## Raw data
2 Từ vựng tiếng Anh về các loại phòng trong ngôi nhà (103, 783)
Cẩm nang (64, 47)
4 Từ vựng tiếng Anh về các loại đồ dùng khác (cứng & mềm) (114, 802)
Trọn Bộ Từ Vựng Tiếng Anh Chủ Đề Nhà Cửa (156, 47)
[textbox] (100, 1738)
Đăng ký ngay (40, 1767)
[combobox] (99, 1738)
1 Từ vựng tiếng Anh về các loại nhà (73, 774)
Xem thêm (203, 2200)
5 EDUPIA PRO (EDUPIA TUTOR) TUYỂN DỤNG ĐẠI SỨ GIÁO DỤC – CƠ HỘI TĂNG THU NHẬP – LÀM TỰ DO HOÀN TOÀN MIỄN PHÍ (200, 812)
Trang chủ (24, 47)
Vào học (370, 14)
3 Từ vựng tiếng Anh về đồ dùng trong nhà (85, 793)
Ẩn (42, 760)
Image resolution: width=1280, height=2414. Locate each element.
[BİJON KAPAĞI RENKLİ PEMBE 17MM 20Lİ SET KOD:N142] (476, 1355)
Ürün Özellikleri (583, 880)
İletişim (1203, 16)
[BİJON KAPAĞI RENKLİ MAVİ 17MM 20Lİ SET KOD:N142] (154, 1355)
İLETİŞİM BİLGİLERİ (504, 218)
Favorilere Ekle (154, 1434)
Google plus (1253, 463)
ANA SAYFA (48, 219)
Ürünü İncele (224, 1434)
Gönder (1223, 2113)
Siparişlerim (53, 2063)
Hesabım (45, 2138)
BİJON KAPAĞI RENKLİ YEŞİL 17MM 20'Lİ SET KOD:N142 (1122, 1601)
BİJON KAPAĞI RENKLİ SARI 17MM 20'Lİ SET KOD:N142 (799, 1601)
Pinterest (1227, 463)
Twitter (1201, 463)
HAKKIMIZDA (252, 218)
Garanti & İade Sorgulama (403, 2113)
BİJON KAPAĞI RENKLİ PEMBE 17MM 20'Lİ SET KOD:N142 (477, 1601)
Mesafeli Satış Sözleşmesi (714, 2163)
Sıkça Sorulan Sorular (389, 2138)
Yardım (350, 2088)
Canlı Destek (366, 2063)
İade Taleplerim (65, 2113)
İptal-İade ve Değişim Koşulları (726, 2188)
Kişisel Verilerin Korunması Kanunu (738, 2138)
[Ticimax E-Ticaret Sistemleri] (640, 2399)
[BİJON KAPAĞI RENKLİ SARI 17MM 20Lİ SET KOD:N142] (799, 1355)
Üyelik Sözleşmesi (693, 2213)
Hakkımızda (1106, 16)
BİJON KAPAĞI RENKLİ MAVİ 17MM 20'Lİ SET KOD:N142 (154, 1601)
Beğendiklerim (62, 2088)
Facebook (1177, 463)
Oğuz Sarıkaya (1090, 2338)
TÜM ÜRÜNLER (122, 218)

## Your task
Copy each line of the listing above that includes the word "SARI".

## Task output
BİJON KAPAĞI RENKLİ SARI 17MM 20'Lİ SET KOD:N142 (799, 1601)
[BİJON KAPAĞI RENKLİ SARI 17MM 20Lİ SET KOD:N142] (799, 1355)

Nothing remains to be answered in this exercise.